---------- Reading passage

In a case that may turn on which is more important -- where a troubled family spends its days or its nights -- two groups plan to file suit today to keep four homeless students enrolled in Carlynton School District.
The Education Law Center and National Law Center on Homelessness and Poverty said they'll file suit in U.S. District Court in Pittsburgh, alleging Carlynton violated federal protections for the homeless by trying to deny the students admission to district schools.
The state Department of Education also will be named a defendant because it backs the district's efforts, the groups said.
The case could have national implications for enforcement of the McKinney-Vento Homeless Education Assistance Improvements Act of 2001, said Eric Tars, an attorney with the Washington, D.C.-based National Law Center.
School district Superintendent Michael A. Panza said family members use a "day shelter" in the Carlynton district but "aren't sleeping within the district."
The state has told the district it's "not responsible for the education of these children," Dr. Panza said.

--------------------

**Requirement 1**
Summarize the article about the Carlynton School District lawsuit in two sentences.
**Requirement 2**
Pick up the article about the Carlynton School District lawsuit after its final sentence and keep it going.

---------- Data for review

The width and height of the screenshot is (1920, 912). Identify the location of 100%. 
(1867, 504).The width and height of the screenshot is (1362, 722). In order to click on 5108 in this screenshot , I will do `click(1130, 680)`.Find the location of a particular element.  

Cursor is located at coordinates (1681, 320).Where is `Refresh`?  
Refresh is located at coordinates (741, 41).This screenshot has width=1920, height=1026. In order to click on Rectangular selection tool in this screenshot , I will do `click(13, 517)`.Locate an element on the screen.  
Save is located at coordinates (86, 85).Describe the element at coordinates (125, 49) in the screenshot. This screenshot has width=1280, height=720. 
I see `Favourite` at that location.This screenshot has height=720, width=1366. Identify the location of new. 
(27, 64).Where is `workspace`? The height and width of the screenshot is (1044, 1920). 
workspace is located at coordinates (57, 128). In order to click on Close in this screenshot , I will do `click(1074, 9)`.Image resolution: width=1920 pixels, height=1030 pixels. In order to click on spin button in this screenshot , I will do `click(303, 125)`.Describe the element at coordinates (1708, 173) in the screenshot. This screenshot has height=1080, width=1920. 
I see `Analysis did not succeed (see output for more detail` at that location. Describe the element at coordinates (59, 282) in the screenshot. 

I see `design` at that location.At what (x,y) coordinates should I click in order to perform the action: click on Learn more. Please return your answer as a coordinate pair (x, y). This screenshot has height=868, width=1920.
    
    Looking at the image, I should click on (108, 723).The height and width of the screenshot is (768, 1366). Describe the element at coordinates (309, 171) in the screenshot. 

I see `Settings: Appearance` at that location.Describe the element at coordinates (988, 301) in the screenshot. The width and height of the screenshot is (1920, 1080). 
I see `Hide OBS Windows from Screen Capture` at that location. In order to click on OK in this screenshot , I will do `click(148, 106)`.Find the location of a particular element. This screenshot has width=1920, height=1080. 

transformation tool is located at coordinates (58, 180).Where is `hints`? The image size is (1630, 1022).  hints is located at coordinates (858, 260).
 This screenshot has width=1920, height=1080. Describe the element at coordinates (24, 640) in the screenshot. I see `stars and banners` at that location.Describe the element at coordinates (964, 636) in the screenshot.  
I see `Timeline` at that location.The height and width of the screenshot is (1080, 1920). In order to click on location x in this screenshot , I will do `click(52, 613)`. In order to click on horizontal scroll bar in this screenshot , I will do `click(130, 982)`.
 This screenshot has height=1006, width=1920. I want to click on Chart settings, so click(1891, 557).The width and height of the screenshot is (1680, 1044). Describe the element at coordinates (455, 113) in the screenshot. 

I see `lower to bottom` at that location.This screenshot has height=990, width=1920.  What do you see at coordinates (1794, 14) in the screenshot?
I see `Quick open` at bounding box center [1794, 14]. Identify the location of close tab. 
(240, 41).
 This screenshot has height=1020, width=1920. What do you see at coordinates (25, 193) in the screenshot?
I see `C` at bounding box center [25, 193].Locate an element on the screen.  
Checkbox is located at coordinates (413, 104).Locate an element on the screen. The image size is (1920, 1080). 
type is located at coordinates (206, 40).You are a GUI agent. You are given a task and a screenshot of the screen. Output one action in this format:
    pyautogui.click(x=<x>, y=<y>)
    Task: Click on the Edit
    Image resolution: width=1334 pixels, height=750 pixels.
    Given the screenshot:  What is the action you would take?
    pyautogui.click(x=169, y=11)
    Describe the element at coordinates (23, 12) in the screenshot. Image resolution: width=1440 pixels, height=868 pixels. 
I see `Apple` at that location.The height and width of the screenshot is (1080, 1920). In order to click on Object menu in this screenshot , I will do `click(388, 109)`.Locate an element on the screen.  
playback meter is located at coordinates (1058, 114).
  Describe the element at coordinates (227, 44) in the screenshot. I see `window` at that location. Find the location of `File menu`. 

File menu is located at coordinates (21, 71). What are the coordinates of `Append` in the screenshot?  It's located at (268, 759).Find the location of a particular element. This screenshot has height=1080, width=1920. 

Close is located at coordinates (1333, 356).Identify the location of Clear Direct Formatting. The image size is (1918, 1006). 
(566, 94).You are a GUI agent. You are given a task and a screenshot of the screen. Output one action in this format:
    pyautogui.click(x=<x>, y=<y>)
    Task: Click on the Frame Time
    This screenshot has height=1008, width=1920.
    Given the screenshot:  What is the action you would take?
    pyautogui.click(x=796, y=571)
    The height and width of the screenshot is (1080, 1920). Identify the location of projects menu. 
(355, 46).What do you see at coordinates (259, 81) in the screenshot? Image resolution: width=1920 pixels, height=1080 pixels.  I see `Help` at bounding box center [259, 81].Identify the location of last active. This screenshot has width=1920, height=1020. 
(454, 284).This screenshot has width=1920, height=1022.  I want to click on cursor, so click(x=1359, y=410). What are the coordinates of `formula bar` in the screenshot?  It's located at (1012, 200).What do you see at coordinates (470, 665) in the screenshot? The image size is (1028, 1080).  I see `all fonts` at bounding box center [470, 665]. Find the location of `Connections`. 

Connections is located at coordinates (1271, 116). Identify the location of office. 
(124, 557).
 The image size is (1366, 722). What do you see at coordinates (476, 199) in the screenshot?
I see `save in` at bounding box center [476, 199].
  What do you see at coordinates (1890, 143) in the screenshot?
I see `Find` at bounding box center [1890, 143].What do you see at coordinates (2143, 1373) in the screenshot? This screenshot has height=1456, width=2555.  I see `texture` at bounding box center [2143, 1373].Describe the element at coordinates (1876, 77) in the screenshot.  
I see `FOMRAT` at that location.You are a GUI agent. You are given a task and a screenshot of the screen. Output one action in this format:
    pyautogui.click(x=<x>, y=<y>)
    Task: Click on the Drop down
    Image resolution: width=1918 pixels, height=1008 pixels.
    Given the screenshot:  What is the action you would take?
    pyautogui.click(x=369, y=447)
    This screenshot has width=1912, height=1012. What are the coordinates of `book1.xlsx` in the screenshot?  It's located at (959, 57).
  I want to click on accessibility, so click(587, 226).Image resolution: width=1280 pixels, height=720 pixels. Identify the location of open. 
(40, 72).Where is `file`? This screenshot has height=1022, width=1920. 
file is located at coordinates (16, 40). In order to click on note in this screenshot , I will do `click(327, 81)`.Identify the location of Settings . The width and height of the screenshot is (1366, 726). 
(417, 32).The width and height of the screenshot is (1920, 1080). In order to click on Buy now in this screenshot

--------------------

**Response 1**
The Education Law Center and the National Law Center on Homelessness and Poverty plan to sue Carlynton School District and the state Department of Education in U.S. District Court in Pittsburgh to keep four homeless students enrolled, alleging the district violated federal protections for the homeless. Superintendent Michael A. Panza says the family uses a day shelter in the district but does not sleep there, and that the state told the district it is not responsible for the children's education.

**Response 2**
A copy of the suit was provided by the Education Law Center, which has offices in Pittsburgh. The students -- 12- and 9-year-old girls and 6- and 5-year-old boys -- are identified by their initials.
After the father lost his job, the family was evicted from its home in Woodland Hills School District in April, the family's lawyers said.
The family accepted help from Interfaith Hospitality Network of the South Hills, which operates a shelter in Crafton, part of the Carlynton district.
The shelter functions as a "home" where the family has a room, keeps its possessions and receives various kinds of assistance. But overnight accommodations are provided on a rotating basis by eight churches, only one of which is in the district, the lawyers said.
The children finished last school year at Woodland Hills but sought enrollment at Carlynton in August. The district granted provisional enrollment after family members sought legal help, their lawyers said.
The children will continue to be enrolled at Carlynton pending the outcome of the dispute. Education Department spokesman Michael Race said that even if the family loses the case before the end of the school year, the children are welcome to remain at Carlynton for the rest of 2009-10.
Because of the alternating sleeping arrangements, the district and state claim the children aren't living in the district.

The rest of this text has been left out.